Dark Heresy especially is geared towards investigation. Blindly rushing in guns blazing gets you killed quick, and even if you survive, you're left with a smoldering corpse instead of the next lead in the link of conspiracy.

However, open ended investigation adventures seem to be the most difficult to write and run for even experienced GMs. I think I've stumbled onto a good way to write and run the investigation however, and I thought I'd put it up for commentary. This is a setting-neutral column, and can work for anything from Call of Cthulhu onward.

Writing the Conspiracy

1. Start with the hook- Every conspiracy or investigation needs a beginning. Something needs to go wrong or needs to not add up. A building can explode, a ship disappears, someone is assassinated, a cult freaks out and starts taking hostages very publicly, whatever… It needs to be something that demands the player group or their organization to look into it. The bigger the hook, the more pressing and important the investigation is. In my game for example, the hook was an assassination attempt on a planetary governor that the players were pulled into to help stop. Midway through this mission the Inquisitor herself is outright killed and her protégé demands vengeance and uses the PCs as the implement of that vengeance. This sets up immediacy, pressure, and a reason to keep pushing even as the leads run thin. This hook also needs to have a starting piece of evidence that is given to the PC party and represents the goal of the first of three acts. In my game, the explosives and assassins used in the attack were traced back to a planetary system where the adventure was to take place. At all times in this first act, the players had a set goal: Follow the explosives back along the conspiracy chain and you’d find the conspirators.

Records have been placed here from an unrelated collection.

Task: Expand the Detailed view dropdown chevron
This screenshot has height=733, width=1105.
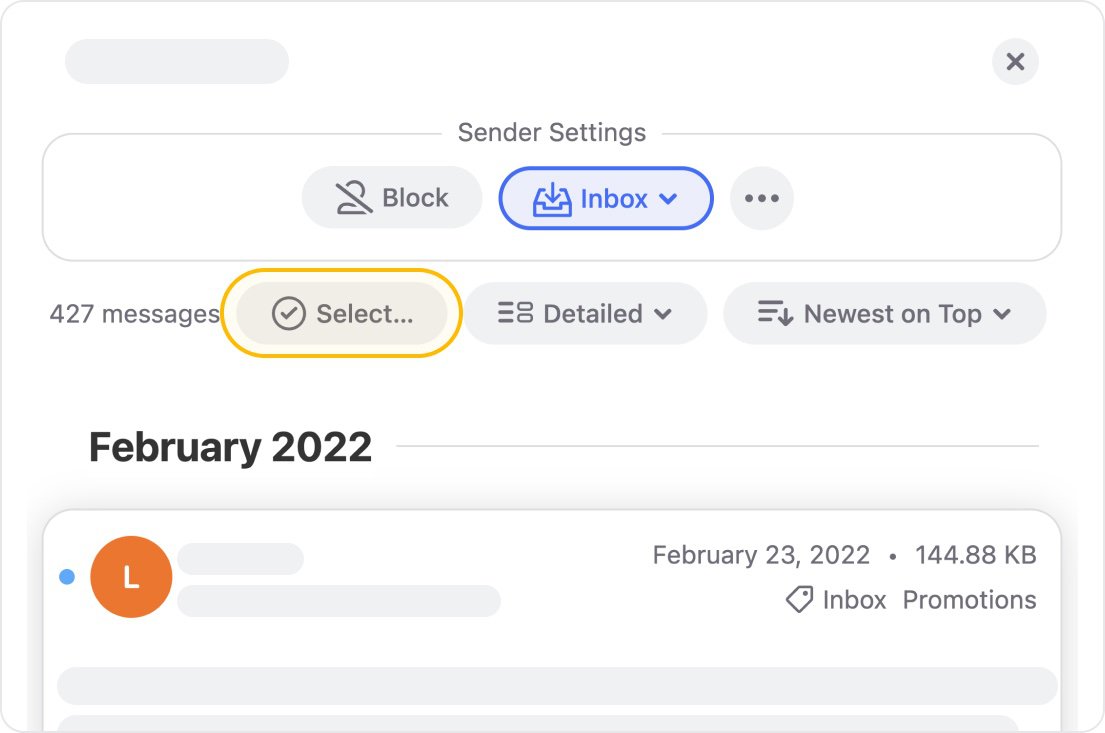Action: tap(662, 314)
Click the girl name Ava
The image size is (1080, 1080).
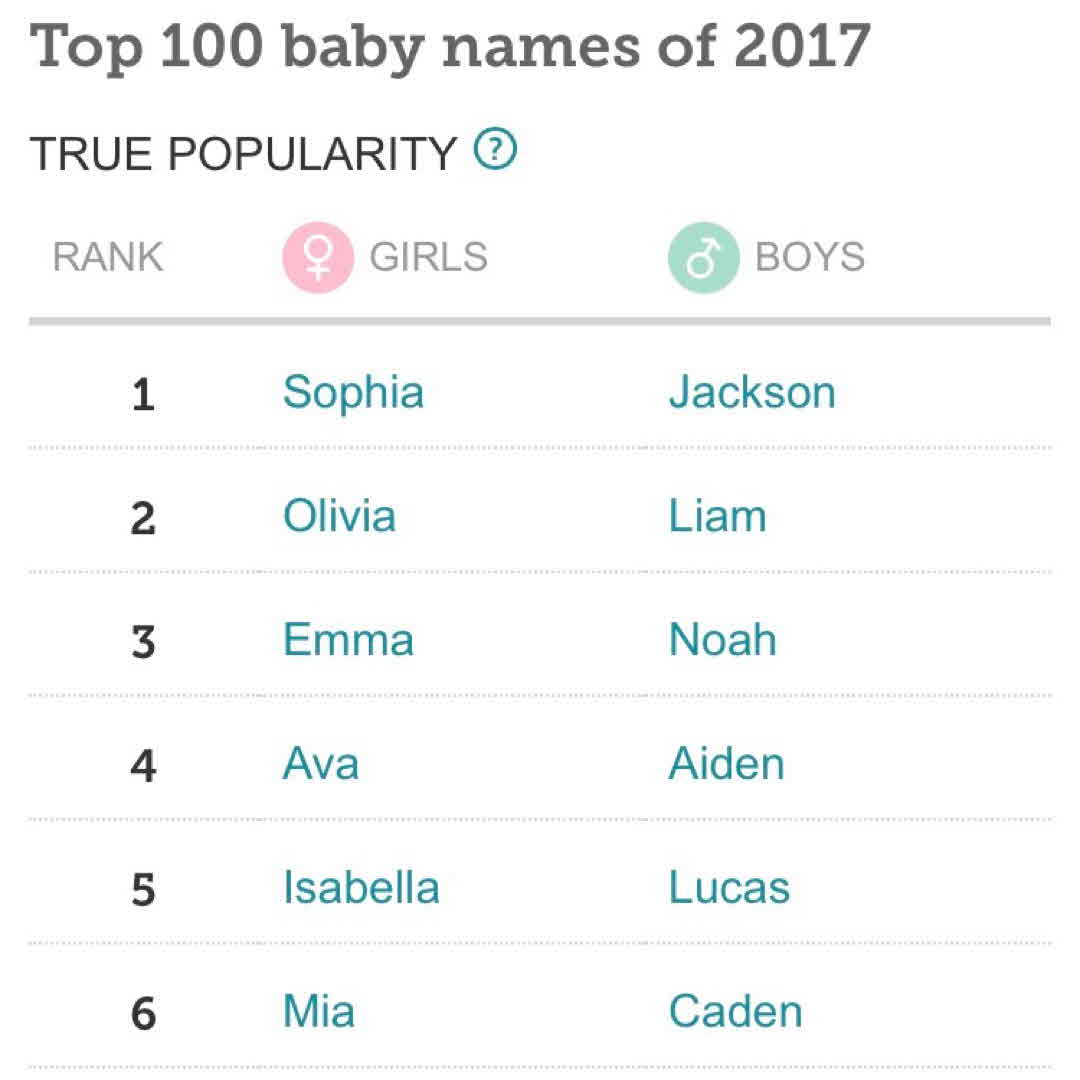321,764
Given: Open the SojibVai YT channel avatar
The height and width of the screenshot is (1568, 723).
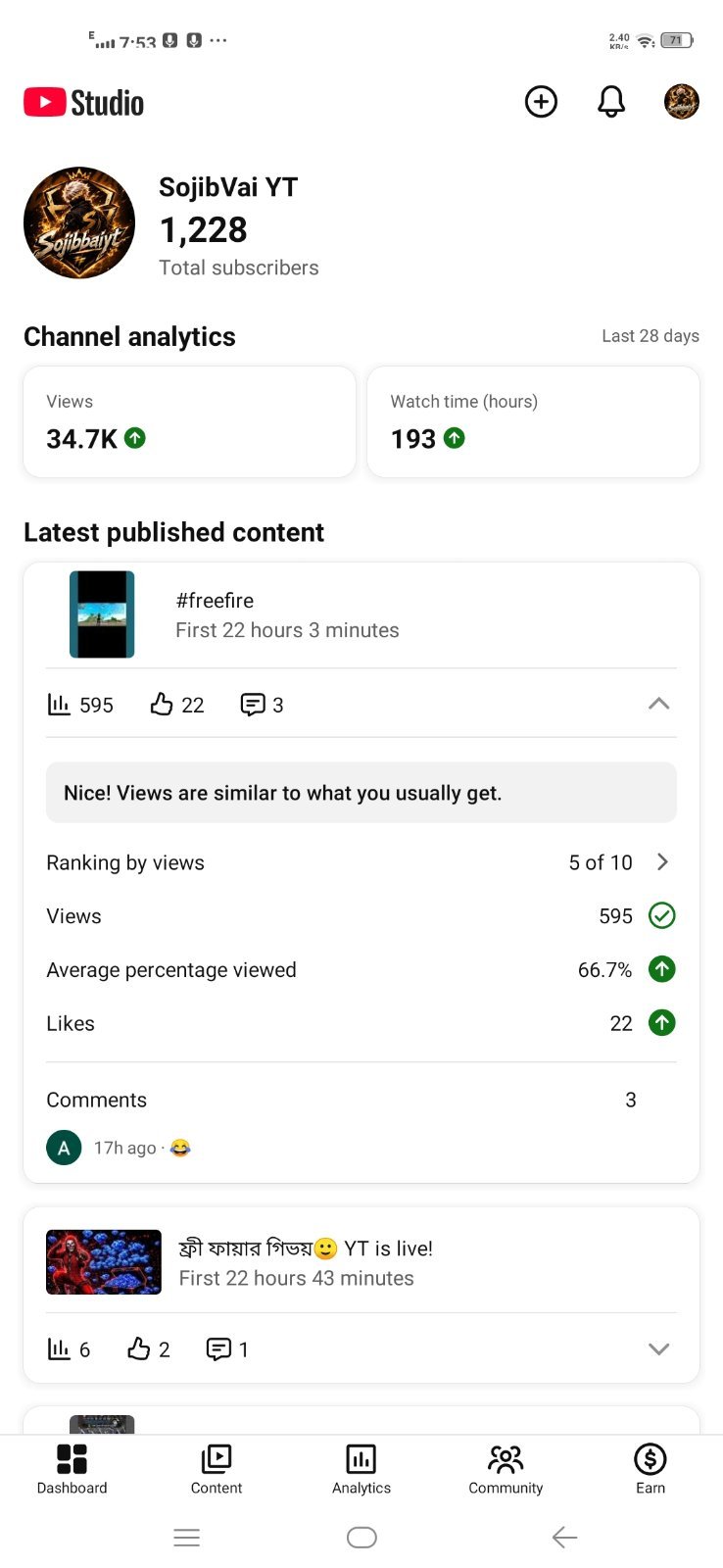Looking at the screenshot, I should tap(79, 223).
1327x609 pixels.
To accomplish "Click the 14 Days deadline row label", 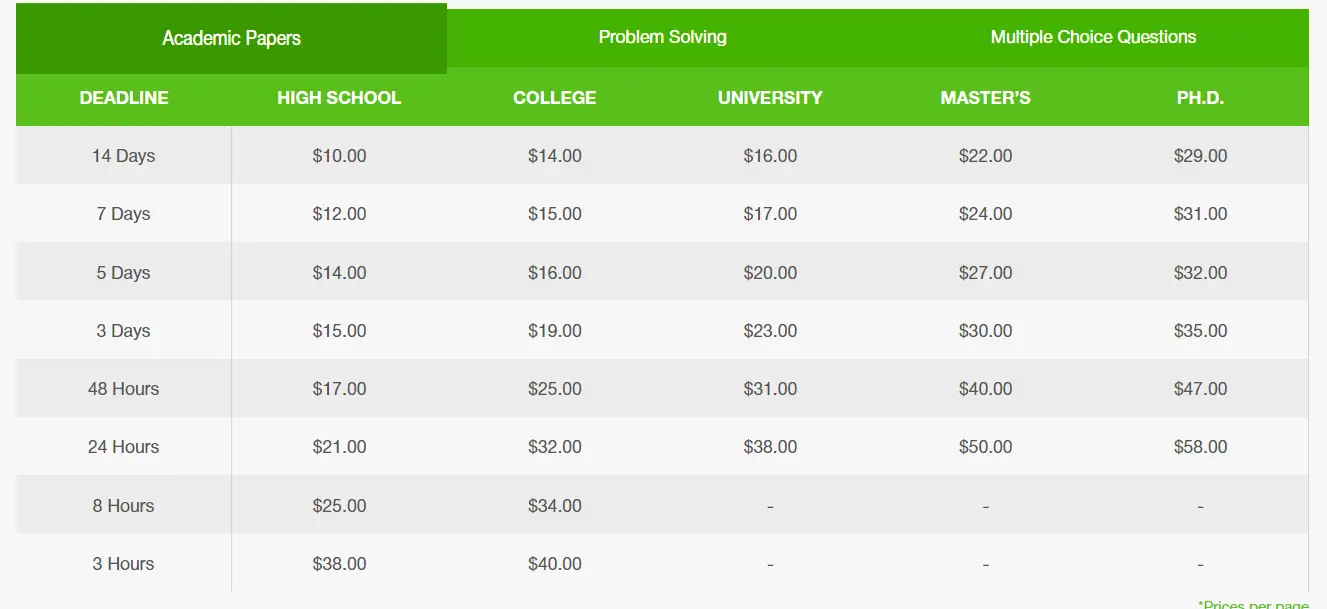I will [x=124, y=156].
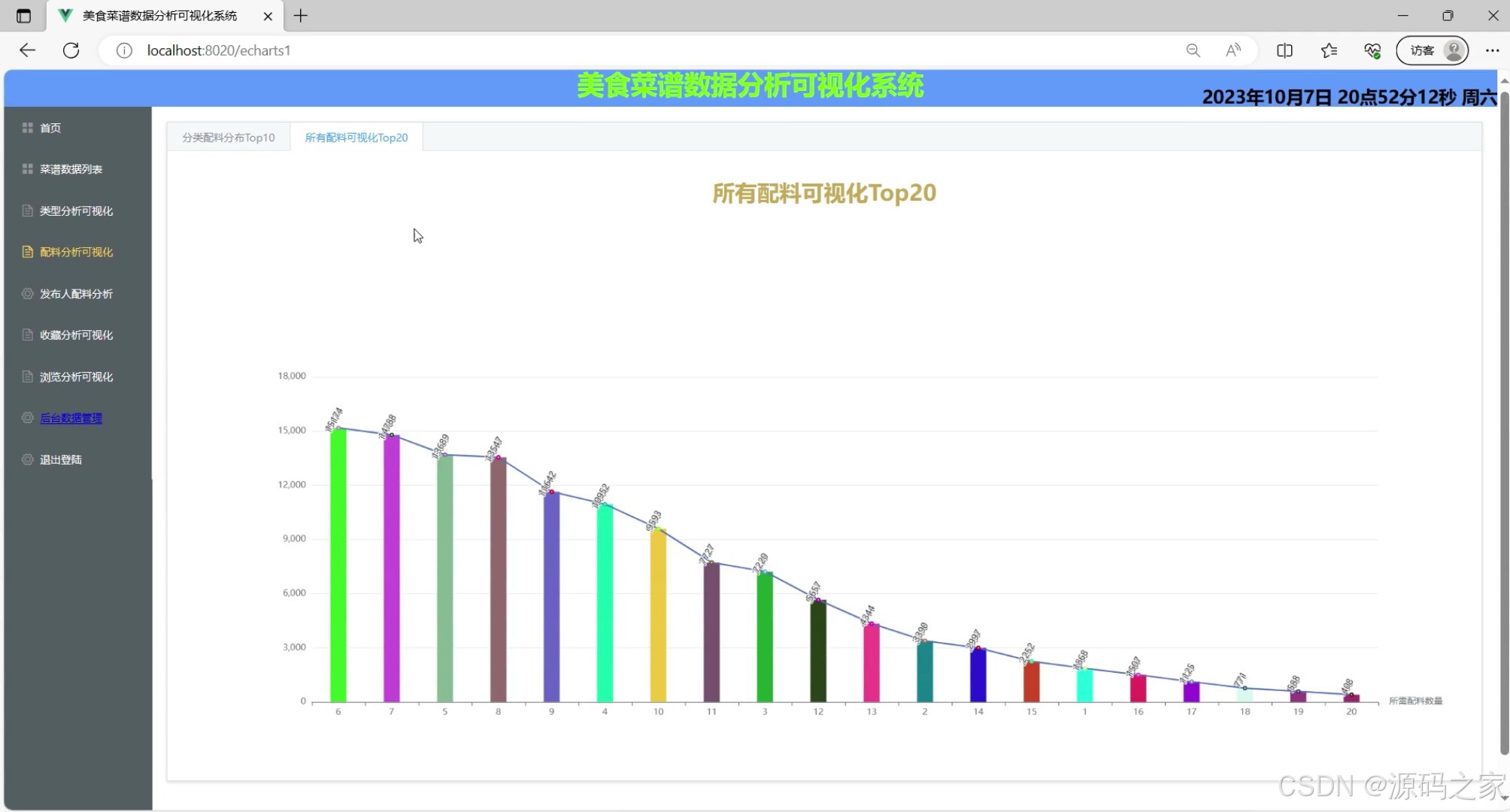Click the bright green bar labeled 6
The image size is (1510, 812).
point(338,564)
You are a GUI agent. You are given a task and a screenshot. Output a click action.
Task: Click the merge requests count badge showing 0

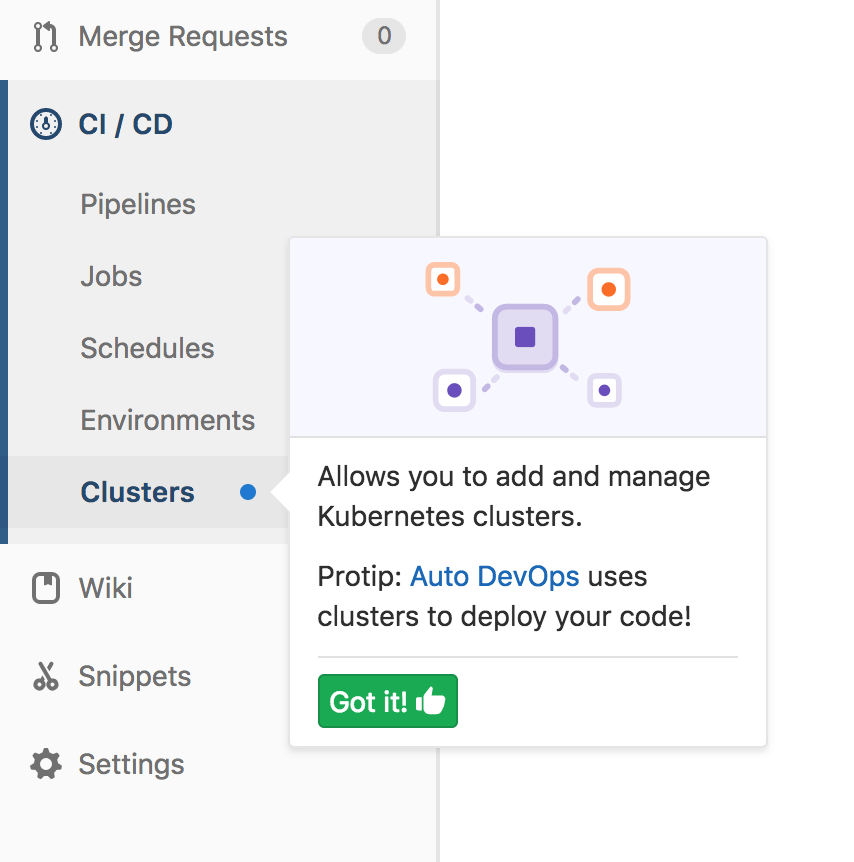pyautogui.click(x=383, y=36)
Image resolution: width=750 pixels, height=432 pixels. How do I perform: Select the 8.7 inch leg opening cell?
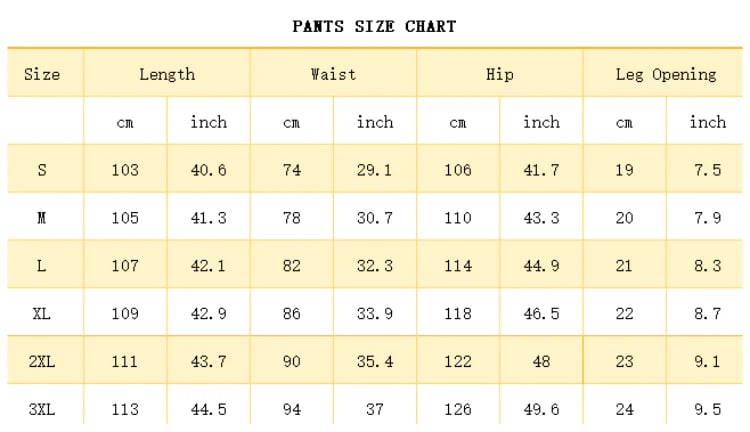[x=707, y=314]
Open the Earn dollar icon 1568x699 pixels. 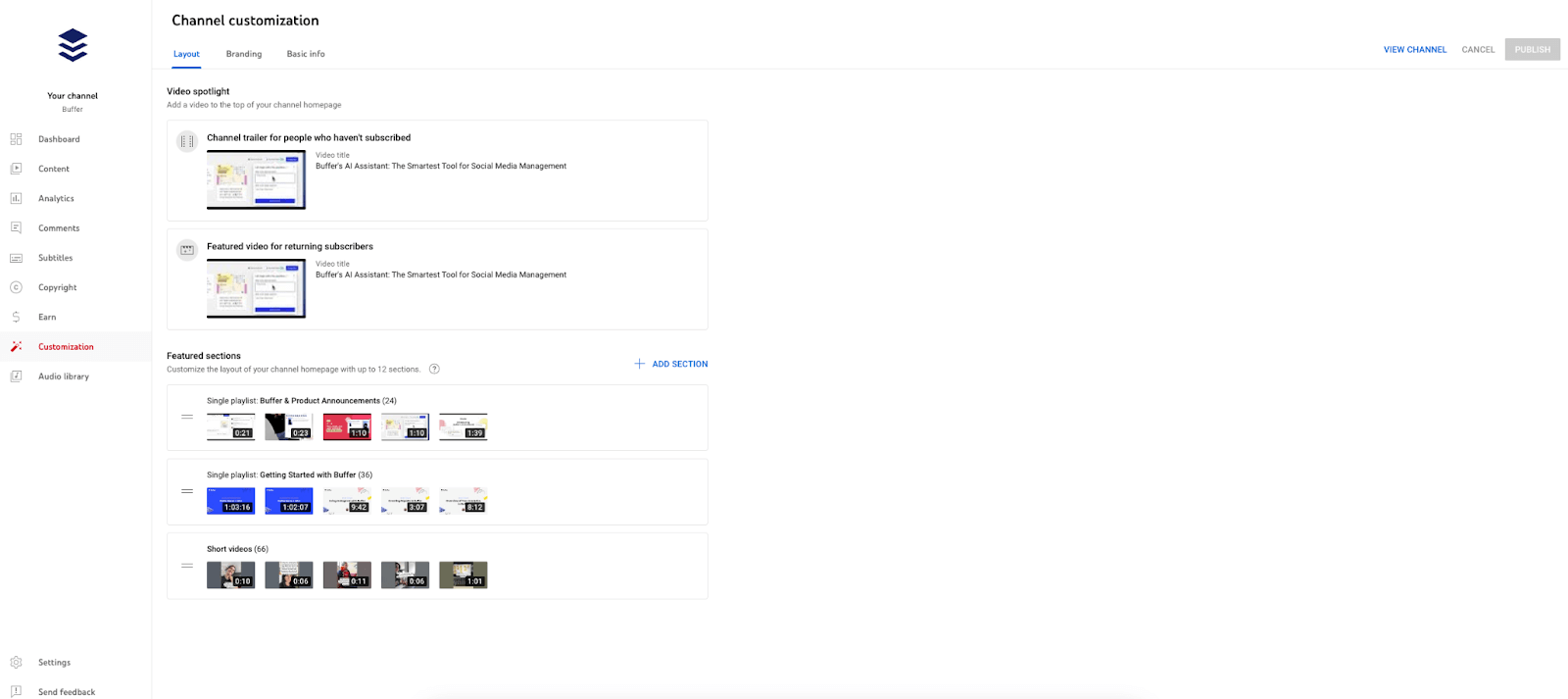coord(16,317)
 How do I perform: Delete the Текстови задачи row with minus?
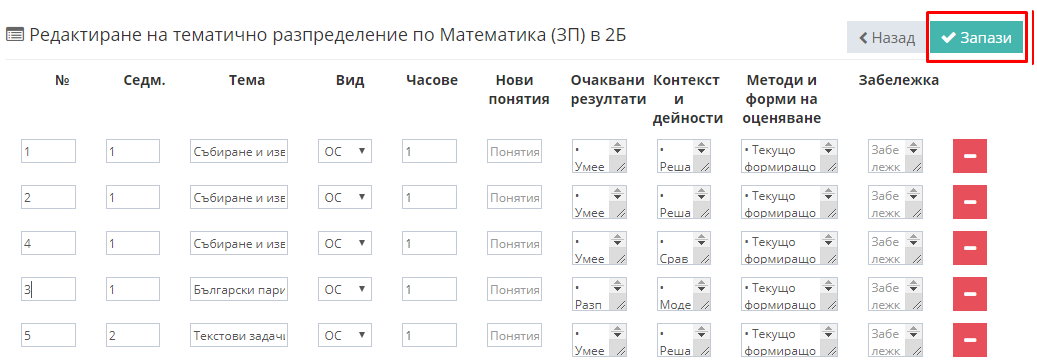(x=970, y=340)
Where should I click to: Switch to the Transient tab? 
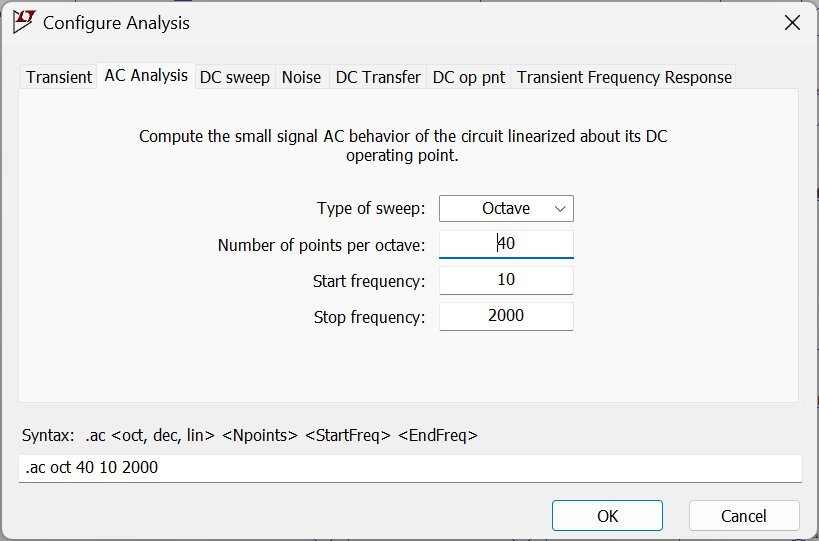point(59,77)
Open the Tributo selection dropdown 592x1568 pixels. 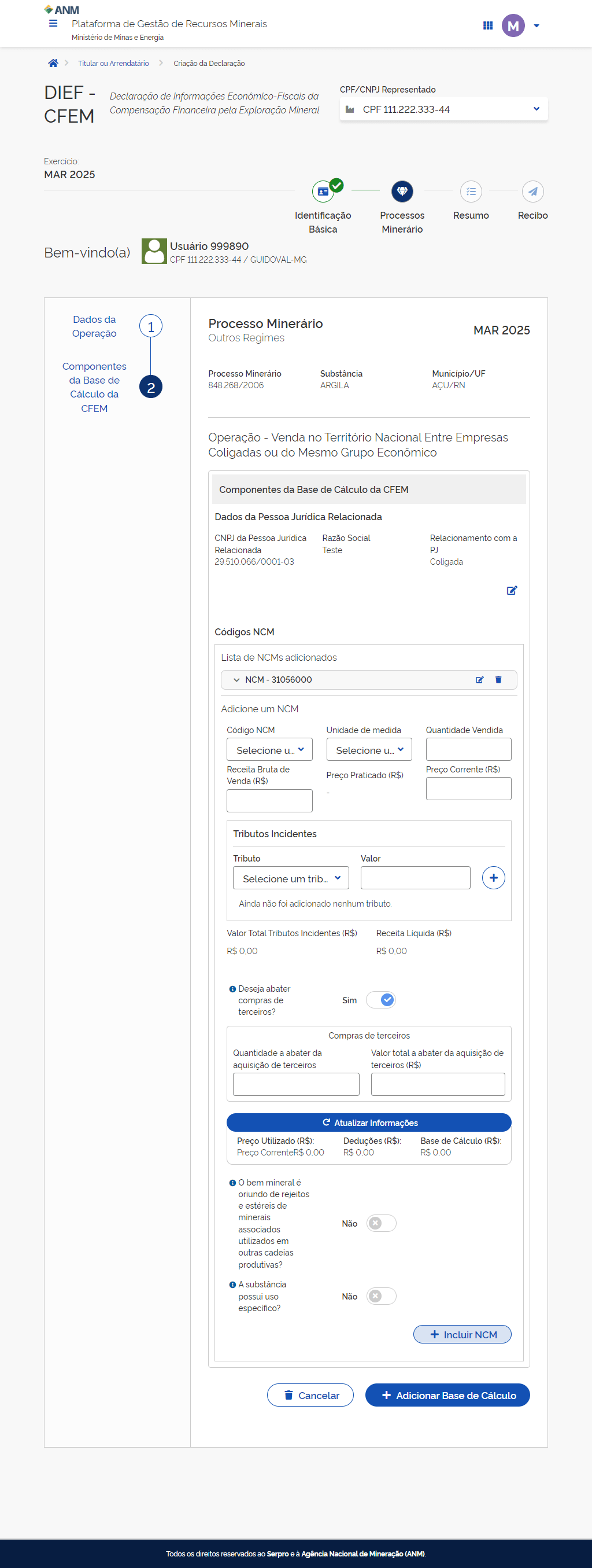click(291, 878)
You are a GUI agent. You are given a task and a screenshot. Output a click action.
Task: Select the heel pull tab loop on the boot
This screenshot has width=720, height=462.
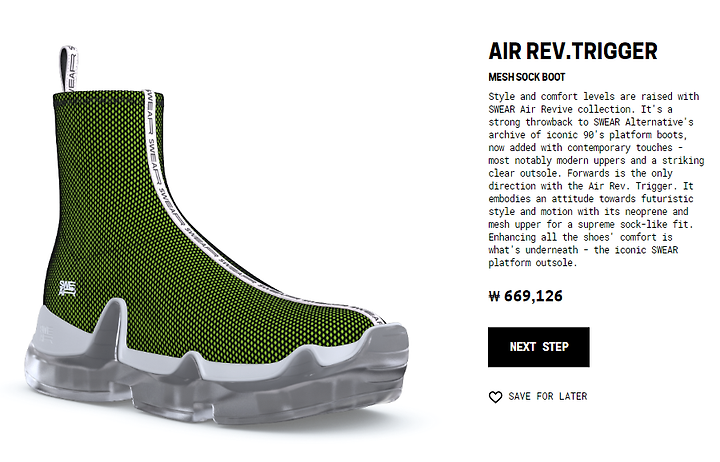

2. Create the agenda- This usually happens sometime around the first point, but I like to flesh it out better after I have the hook. Should the hook have successfully been completed without interference, what would have happened afterwards? This involves creating a mastermind or minds and an agenda. I don’t flesh out the masterminds at this point. There’s a reason for this we’ll get to later. However, having a basic idea of who is doing what for why will let your players piece together clues and have their own “ah-ha!” moments. Don’t spend too much time on detailing out what would have happened had the hook not occurred, unless you have a specific idea you’re pushing towards.

3. Create the conspiracy chain one link at a time- I work backwards from the hook now that I have an agenda. Each link should be relatively straightforward depending on how professional the people involved in each link are. Using mundane civilians is great for avoiding attention to begin with and covers your tracks, preventing patterns from emerging, but these people talk, or have second thoughts, or motives of their own. Each link is essentially a scene or mini-adventure in its own right, leading further back into the conspiracy. Eventually you’ll get to the point where you link directly back to the conspirator. The conspirator(s) need to be several links away from the hook- maybe 5-7 major links will make a good investigation. Too short and the players will never feel like they’re unraveling a mystery. Too long and the inertia of the investigation stagnates and you get players who lose their focus and the game risks falling apart. Branching links are nice for this too. Every now and again create a “detour” in your chain, where you can follow sequential leads in one of two directions. Following them both takes up valuable time and we’ll discuss that later, however it may fill in gaps in the story you’re telling. By the time you’re finished, you should have a timeline that describes your conspiracy and the players, big and small, in the chain.

3a. Obvious links are obvious... And good- Each lead should be obvious once it's found. Definitely not in it's implications in the grand scheme of things, but when given a clue or a lead, the players should know exactly what they're following up on. Vague clues will sometimes fly over the players' heads, to no fault of their own. Keep the leads obvious- the evidence that they uncover can be nebulous and vague.

3b. Parallel Chains are nightmare conspiracies- Running two (or more!) chains of evidence and leaping back and forth between the two can sometimes work, but really is risking a whole metric ton of confusion. Save the fancy multiple conspiracies for a later date when you've got this under control.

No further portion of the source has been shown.